Assigned task: Write out exactly the lines from the one that contains "Given: Click the" down to the last line of the material below, keeping both ends and omitting pictures.

============

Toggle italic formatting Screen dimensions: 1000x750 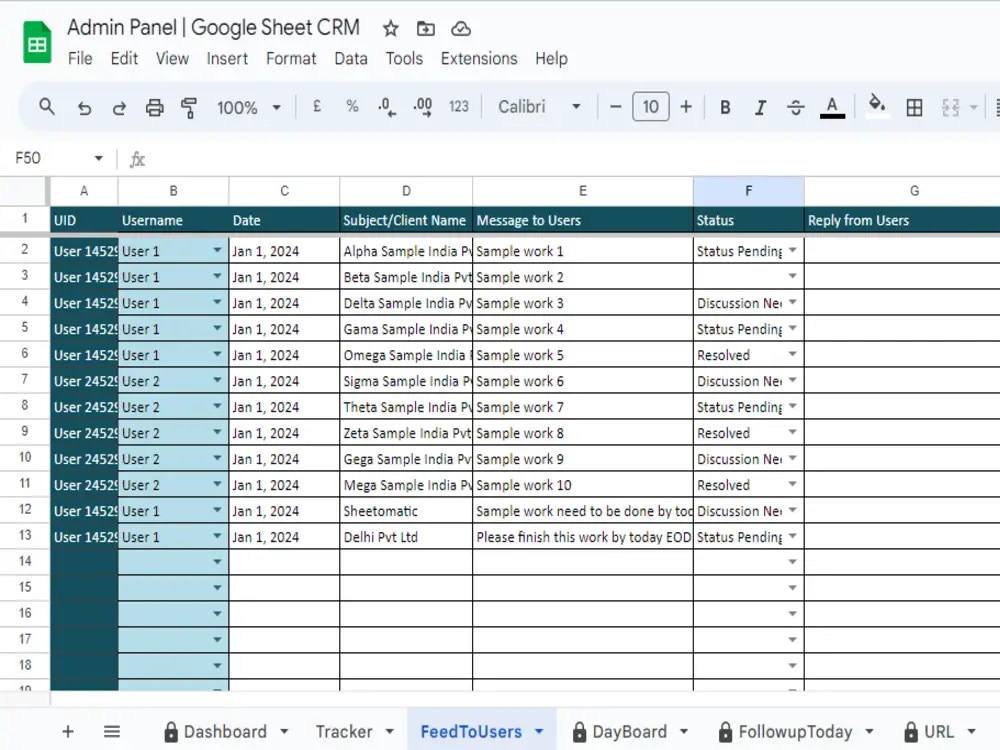760,107
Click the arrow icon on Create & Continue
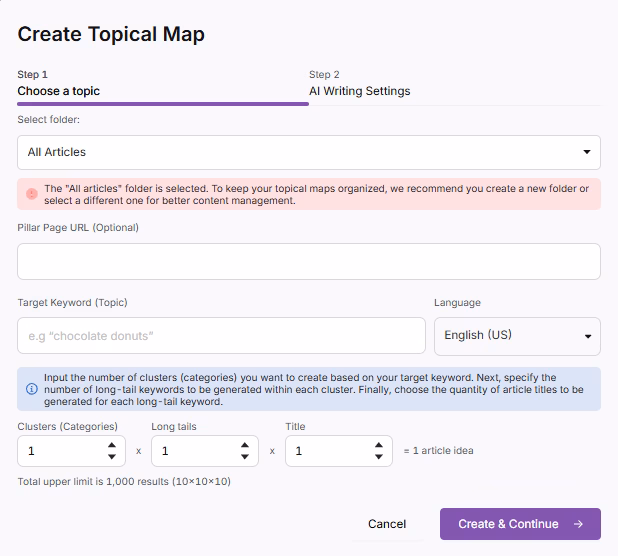This screenshot has height=556, width=618. pyautogui.click(x=578, y=524)
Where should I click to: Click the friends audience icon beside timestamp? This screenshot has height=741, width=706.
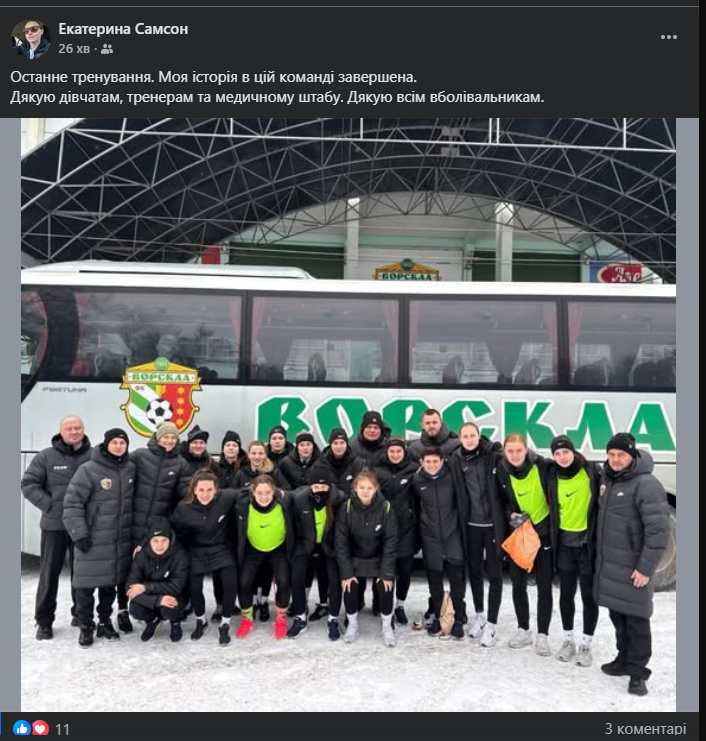click(107, 49)

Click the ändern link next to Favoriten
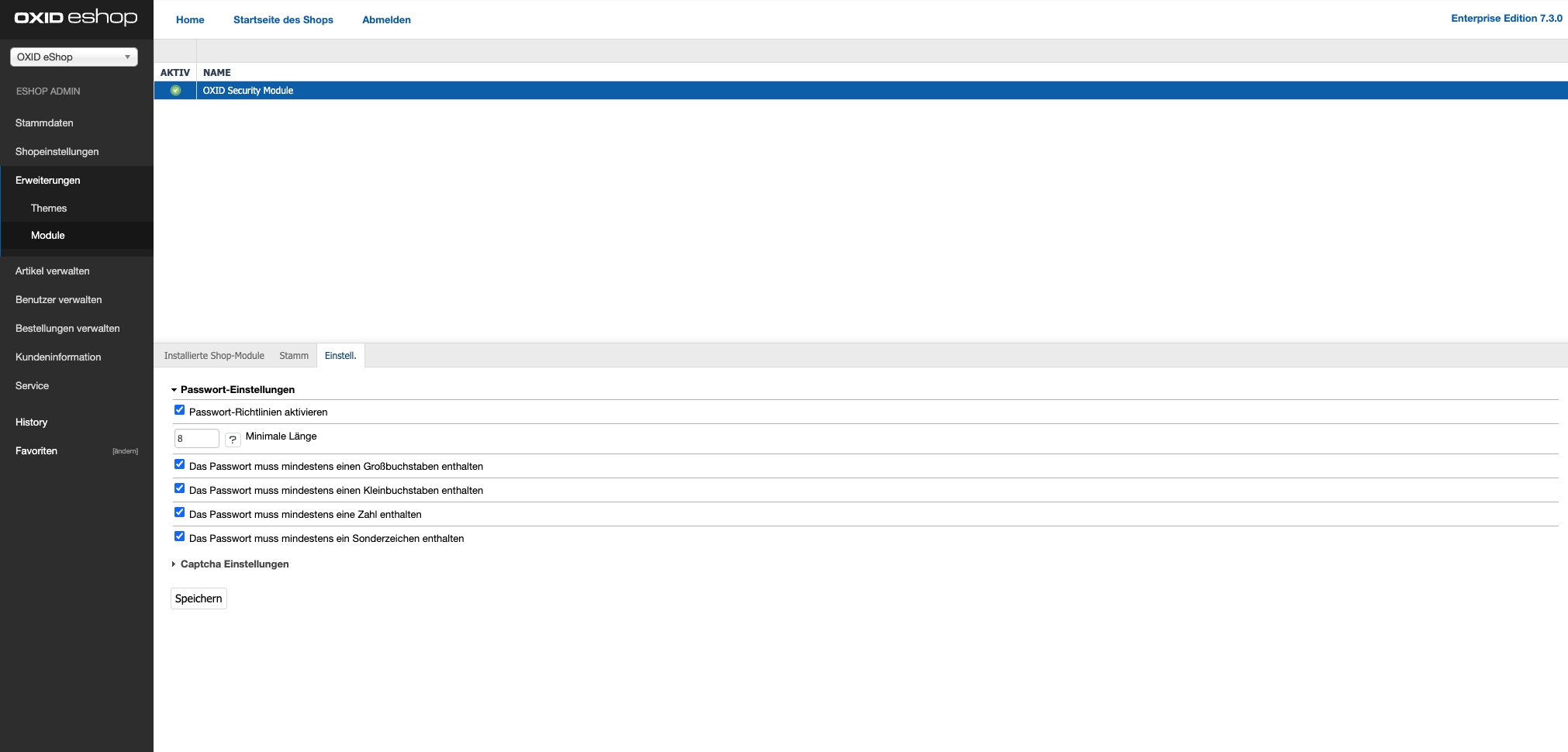tap(125, 451)
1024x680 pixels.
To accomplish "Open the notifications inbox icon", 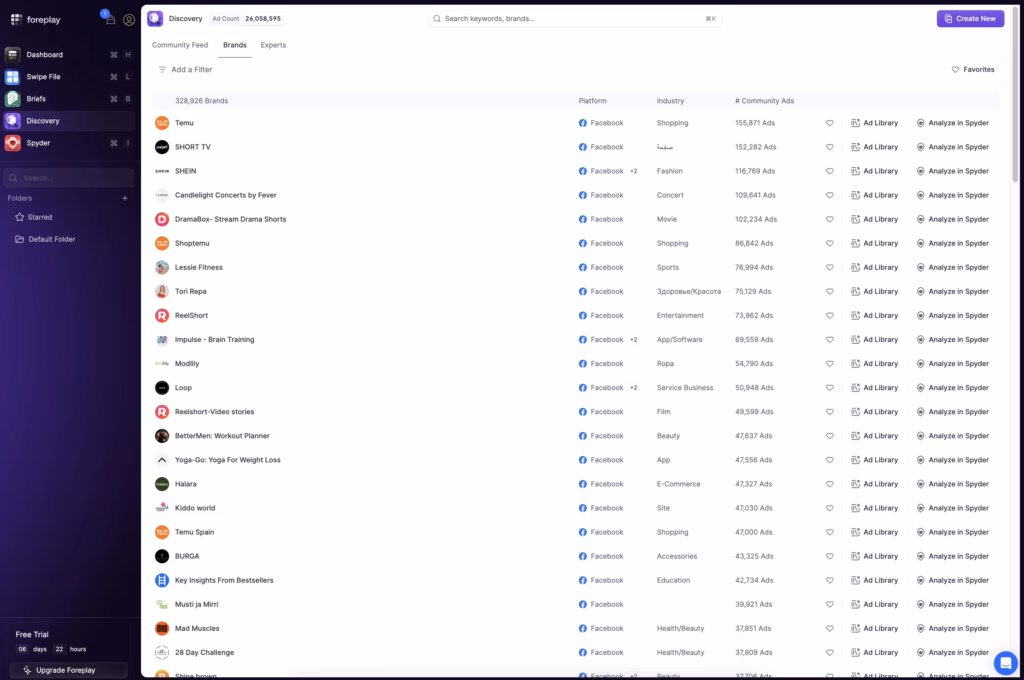I will point(110,20).
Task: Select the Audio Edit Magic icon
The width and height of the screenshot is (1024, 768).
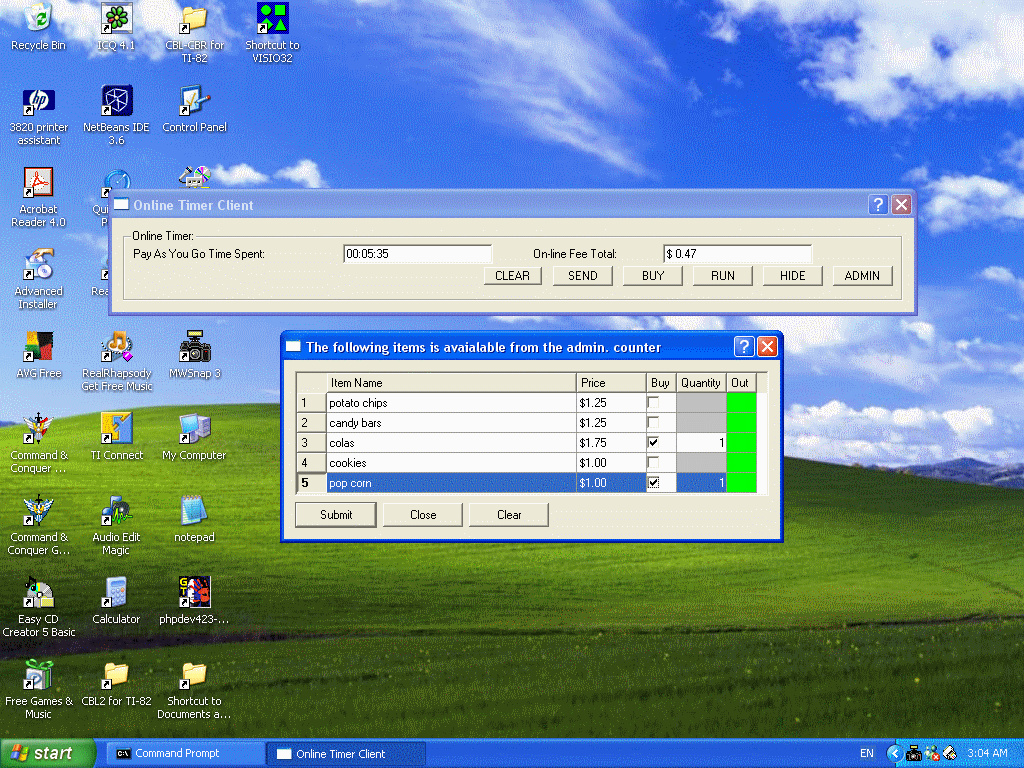Action: point(116,511)
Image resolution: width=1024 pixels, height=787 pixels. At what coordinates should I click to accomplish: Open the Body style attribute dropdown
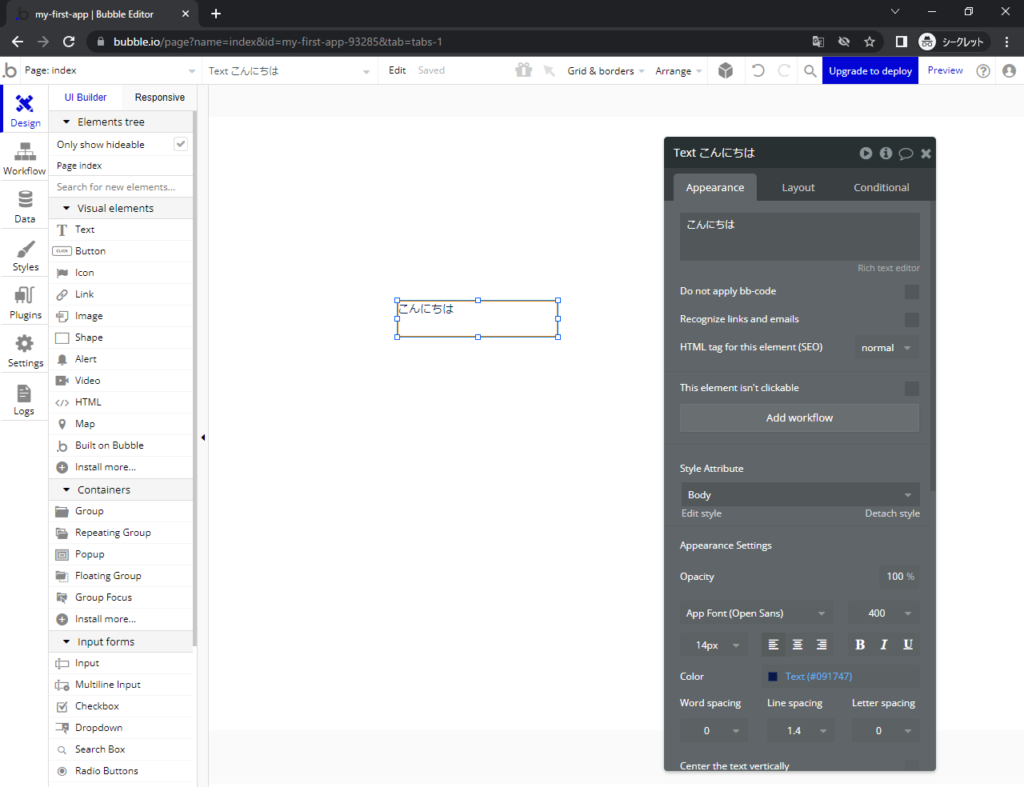(799, 495)
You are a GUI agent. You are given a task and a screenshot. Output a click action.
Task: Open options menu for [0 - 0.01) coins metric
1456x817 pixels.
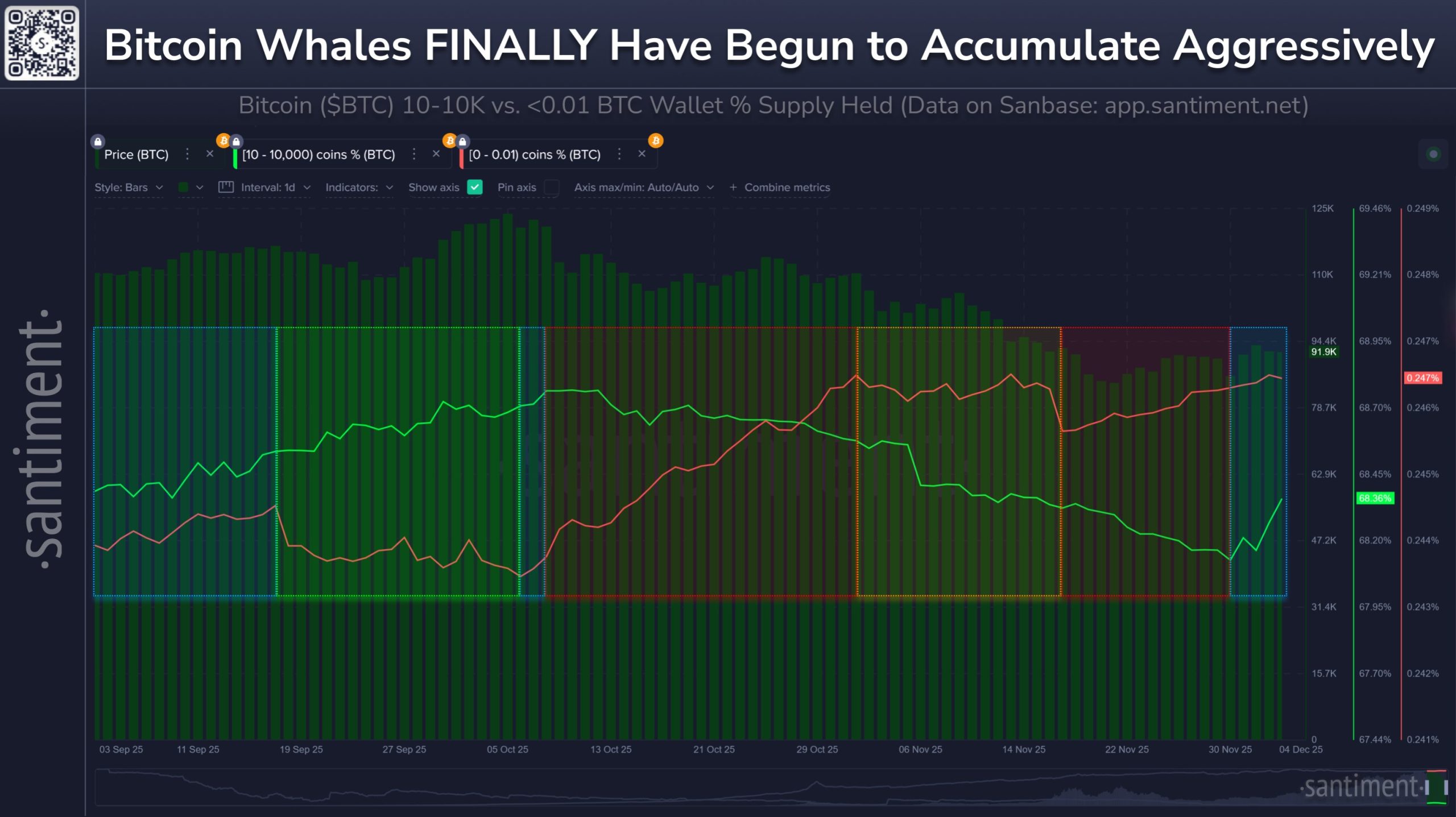pos(619,154)

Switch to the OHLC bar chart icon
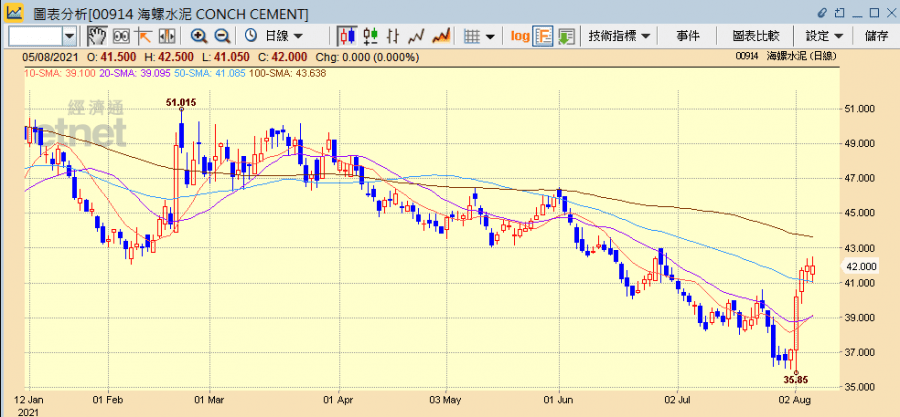(x=371, y=36)
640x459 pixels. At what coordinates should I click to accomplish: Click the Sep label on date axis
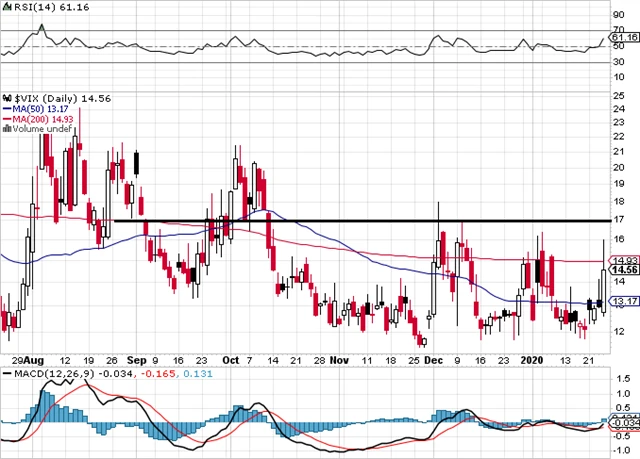tap(137, 358)
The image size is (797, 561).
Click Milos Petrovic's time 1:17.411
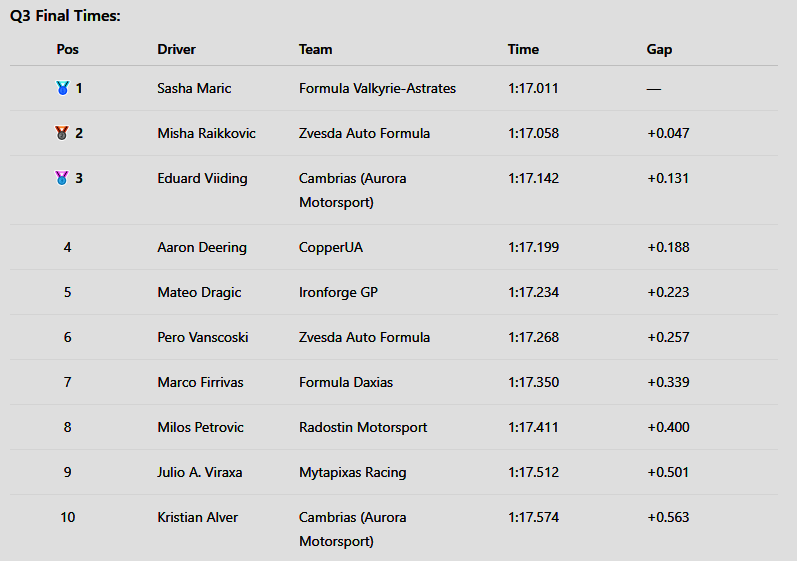[x=533, y=427]
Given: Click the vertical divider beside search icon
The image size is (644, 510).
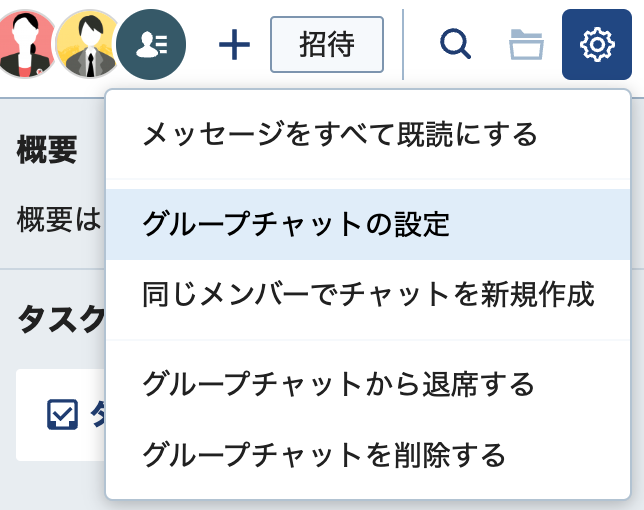Looking at the screenshot, I should pos(403,44).
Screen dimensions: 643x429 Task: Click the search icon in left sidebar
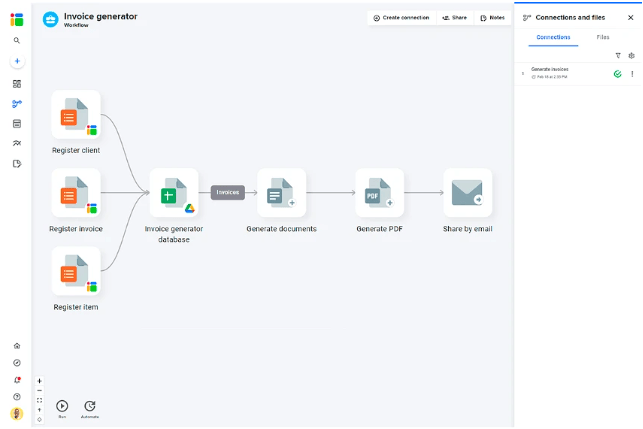[17, 41]
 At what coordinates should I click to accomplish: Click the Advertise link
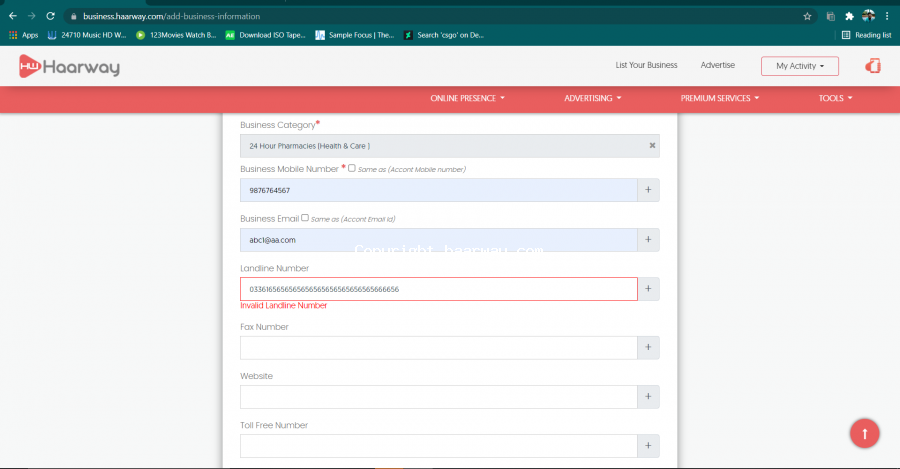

============

Problem solution:
Given: Click the vertical divider beside search icon
The image size is (644, 510).
Looking at the screenshot, I should pos(403,44).
Screen dimensions: 643x429 Task: Click the search icon in left sidebar
[17, 41]
 At what coordinates should I click to accomplish: Click the Advertise link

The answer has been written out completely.